対象テキスト:
<<<<

中央から四隅かけて、ピントが合う撮影距離が異なることを指しています。例えば、1mの撮影距離において、中央にピントが合っていたとしてもフレームの端では1mの前後に移動している場合に像面湾曲の可能性あり。
最近のレンズで目立つ像面湾曲を残したレンズは少ないものの、近距離では収差が増大して目立つ場合があります。と言っても、近距離でフラット平面の被写体を撮影する機会は少ないと思われ、像面湾曲が残っていたとしても心配する必要はありません。
ただし、無限遠でも影響がある場合は注意が必要。風景など、パンフォーカスを狙いたい場合に、意図せずピンボケが発生してしまう可能性あり。この収差は改善する方法が無いため、F値を大きくして被写界深度を広げるしか問題の回避手段がありません。
実写で確認
以下の作例はF2.8の絞り開放を使用し、中央にピントを合わせた場合と隅にピントを合わせた場合の差を見比べています。
ご覧のように、同じF2.8の絞り開放でもピントを合わせる領域によって結果に大きな違いが発生しています。像面湾曲の影響が残っていると言うことができ、フレーム全体でパンフォーカスを得るには強めに絞る必要があります。
倍率色収差
倍率色収差とは?

>>>>

データ項目:
<<<<

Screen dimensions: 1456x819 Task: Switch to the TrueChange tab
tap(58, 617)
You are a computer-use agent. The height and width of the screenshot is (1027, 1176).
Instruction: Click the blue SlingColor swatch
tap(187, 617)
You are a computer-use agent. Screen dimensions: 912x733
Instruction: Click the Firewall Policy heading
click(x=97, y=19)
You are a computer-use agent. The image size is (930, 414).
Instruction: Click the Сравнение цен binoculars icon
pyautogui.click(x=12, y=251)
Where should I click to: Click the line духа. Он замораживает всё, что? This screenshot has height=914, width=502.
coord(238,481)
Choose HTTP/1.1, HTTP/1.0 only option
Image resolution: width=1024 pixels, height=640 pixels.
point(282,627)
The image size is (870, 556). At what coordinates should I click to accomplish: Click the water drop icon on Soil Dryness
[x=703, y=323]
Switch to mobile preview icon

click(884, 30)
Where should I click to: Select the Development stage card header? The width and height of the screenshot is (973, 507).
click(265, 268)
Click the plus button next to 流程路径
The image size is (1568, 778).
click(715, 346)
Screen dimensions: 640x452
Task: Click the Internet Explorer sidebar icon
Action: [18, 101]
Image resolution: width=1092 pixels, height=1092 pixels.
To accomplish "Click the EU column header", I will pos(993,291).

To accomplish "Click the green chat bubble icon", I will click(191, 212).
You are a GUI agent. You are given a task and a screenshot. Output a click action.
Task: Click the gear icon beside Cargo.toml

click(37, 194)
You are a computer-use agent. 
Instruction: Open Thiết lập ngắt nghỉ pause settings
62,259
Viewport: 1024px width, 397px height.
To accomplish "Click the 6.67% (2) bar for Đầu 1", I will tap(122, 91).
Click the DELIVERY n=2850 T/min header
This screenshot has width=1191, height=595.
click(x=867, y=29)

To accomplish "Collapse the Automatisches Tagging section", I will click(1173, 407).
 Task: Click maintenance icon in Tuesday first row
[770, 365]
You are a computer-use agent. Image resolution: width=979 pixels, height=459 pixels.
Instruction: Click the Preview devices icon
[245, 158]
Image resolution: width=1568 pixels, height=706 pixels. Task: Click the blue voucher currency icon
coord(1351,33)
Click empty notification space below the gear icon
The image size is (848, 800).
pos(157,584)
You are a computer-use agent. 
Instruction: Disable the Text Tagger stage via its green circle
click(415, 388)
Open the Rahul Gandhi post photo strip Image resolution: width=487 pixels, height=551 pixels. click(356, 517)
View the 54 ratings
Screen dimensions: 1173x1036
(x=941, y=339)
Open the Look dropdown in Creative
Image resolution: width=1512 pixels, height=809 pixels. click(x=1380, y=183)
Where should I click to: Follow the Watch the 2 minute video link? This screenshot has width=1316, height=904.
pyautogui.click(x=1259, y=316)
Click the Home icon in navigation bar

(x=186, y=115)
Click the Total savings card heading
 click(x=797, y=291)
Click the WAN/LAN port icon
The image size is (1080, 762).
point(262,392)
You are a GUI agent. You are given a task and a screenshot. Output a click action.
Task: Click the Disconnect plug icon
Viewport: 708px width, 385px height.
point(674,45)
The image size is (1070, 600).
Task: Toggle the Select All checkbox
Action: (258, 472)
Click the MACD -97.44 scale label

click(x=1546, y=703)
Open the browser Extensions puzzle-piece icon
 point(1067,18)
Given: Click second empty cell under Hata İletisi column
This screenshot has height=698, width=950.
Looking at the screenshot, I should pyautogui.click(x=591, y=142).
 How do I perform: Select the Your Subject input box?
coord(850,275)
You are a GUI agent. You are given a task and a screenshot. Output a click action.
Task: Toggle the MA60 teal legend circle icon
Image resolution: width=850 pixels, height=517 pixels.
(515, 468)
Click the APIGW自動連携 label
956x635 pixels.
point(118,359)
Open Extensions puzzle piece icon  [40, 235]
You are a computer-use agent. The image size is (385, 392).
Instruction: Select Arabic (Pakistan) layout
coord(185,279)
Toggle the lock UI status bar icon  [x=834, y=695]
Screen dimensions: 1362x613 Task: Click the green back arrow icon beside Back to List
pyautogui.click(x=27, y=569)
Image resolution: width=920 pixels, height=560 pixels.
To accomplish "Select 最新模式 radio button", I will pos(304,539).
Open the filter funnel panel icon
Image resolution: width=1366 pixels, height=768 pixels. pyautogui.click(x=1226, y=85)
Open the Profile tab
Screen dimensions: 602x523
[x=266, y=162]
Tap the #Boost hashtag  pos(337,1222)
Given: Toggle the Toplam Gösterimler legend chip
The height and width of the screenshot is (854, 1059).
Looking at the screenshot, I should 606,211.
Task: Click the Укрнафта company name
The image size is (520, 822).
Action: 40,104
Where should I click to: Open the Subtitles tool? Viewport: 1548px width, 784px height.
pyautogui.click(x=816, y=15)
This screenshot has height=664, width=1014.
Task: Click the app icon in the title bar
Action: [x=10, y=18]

>>>>

作業内容:
(1) レンズ収差の解説文に含まれる見出しを、登場順にすべて書き出してください。
(2) レンズ収差の解説文の最後の一文に続けて、その先の文章を書いてください。

解答一覧:
(1)
実写で確認
倍率色収差
倍率色収差とは?

(2)
主にフレームの周辺部から隅に現れる色ずれ。軸上色収差と異なり、絞りによる改善効果が小さいので、光学設計の段階で補正する必要があります。ただし、カメラ本体に内蔵された画像処理エンジンを使用して、色収差をデジタル補正することが可能。これにより、光学的な補正だけでは難しい色収差の補正が可能で、最近では色収差補正の優先度を下げ、他の収差を重点的に補正するレンズも登場しています。特にミラーレスシステムでは後処理に依存する傾向あり。
実写で確認
倍率色収差の補正がオフの状態でも絞り全域で良好な補正状態です。特に大きな問題はありません。
軸上色収差
軸上色収差とは?
軸上色収差とはピント面の前後に発生する色ずれ。ピントの手前側は主にパープルフリンジとして、ピントの奥側でボケにグリーンの不自然な色付きがあれば、その主な原因が軸上色収差と考えられます。F1.4やF1.8のような大口径レンズで発生しやすく、そのような場合は絞りを閉じて改善する必要があります。現像ソフトによる補正は可能ですが、倍率色収差と比べると処理が難しく、できれば光学的に収差を抑えておきたいところ。ただし、大口径レンズで軸上色収差を抑える場合は製品価格が高くなる傾向があります。軸上色収差を完璧に補正しているレンズは絞り開放からピント面のコントラストが高く、パンチのある解像感を期待できます。
実写で確認
絞り開放でも残存する色収差はごく僅か。高コントラストなシーンでも問題ないので、実写で目立つシーンはほぼ無いと言えるでしょう。
歪曲収差
歪曲収差とは?
歪曲収差とは、平面上で直線的に写るはずが直線とならずに歪んでしまうこと。特に直線が多い人工物や水平線が見えるような場合に目立ちやすく、魚眼効果のような「樽型歪曲」と中央がしぼんで見えてしまう「糸巻き型歪曲」に分かれています。
比較的補正が簡単な収差ですが、「陣笠状」など特殊な歪みかたをする歪曲は手動での補正が難しい。この場合はレンズに合わせた補正用プロファイルが必要となります。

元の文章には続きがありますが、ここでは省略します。